→ Task directions
Which lines of the records contain the string "width"? Show each of those lines in full.

→ Item position entries
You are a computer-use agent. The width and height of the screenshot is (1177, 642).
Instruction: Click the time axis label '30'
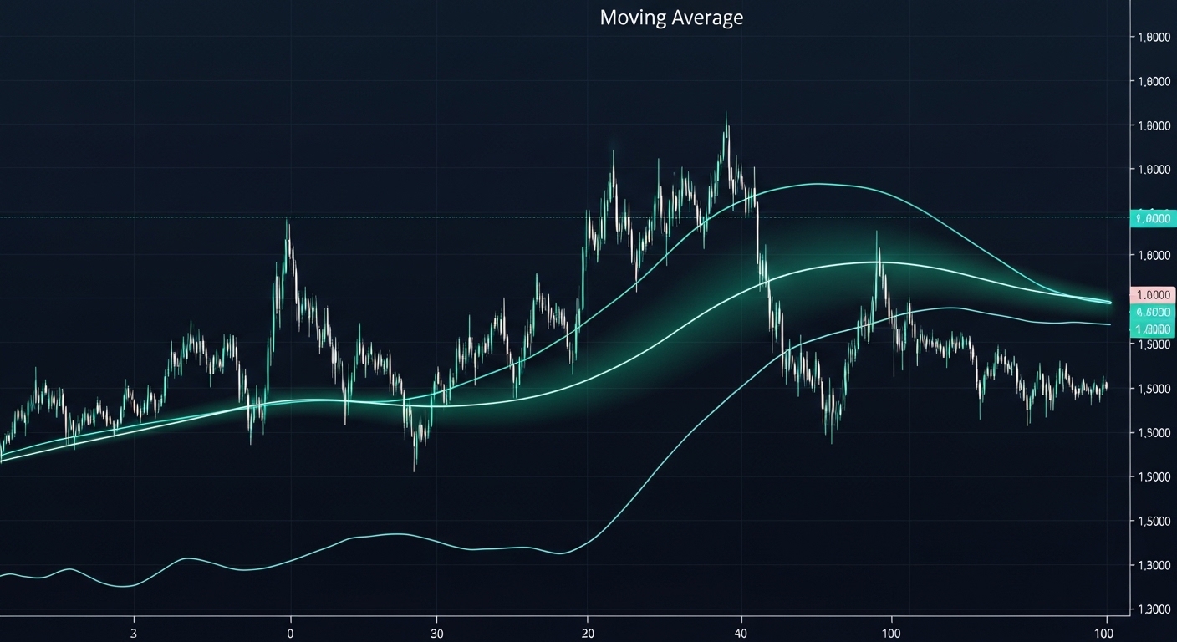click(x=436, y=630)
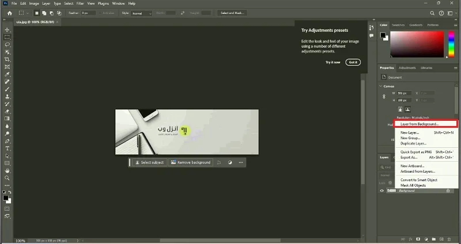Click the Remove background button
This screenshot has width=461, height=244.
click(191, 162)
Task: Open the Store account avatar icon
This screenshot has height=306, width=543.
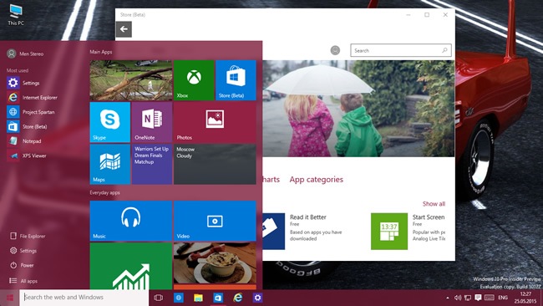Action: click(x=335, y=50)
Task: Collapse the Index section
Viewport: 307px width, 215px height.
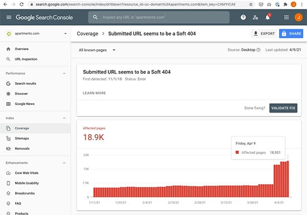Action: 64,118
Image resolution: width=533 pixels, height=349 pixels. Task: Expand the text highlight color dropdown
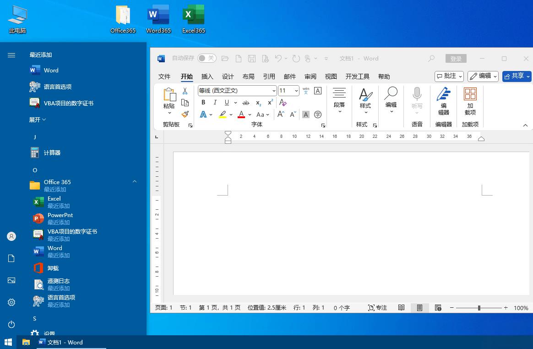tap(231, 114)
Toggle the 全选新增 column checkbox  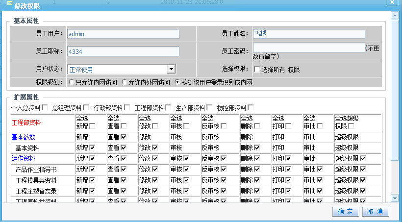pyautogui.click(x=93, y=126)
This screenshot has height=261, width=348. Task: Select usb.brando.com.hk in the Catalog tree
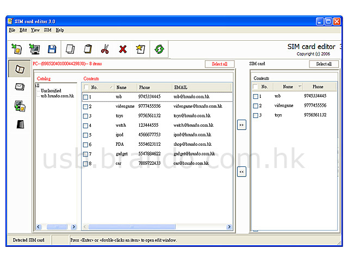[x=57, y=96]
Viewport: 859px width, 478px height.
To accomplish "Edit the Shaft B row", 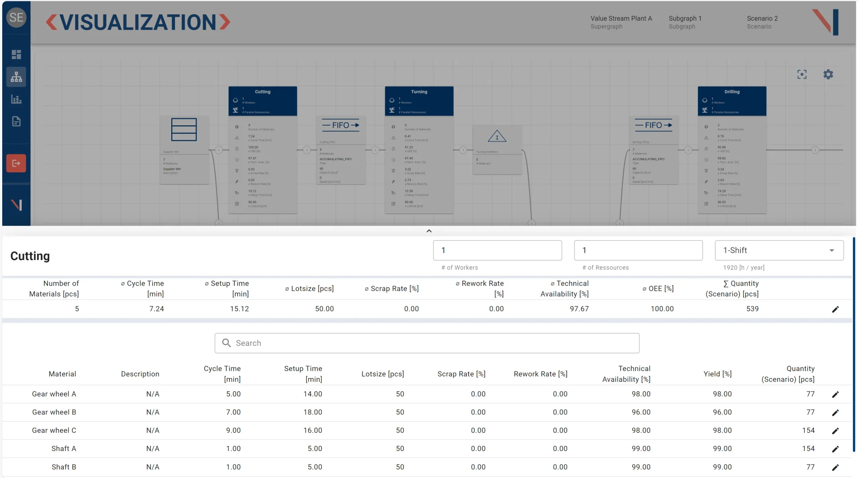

→ Complete answer
You are a computer-use agent. The width and height of the screenshot is (1177, 642).
This screenshot has width=461, height=244.
This screenshot has height=306, width=543.
Viewport: 307px width, 215px height.
Image resolution: width=533 pixels, height=349 pixels. Task: Expand the text highlight color dropdown
This screenshot has height=261, width=348. Task: Select usb.brando.com.hk in the Catalog tree
Viewport: 859px width, 478px height.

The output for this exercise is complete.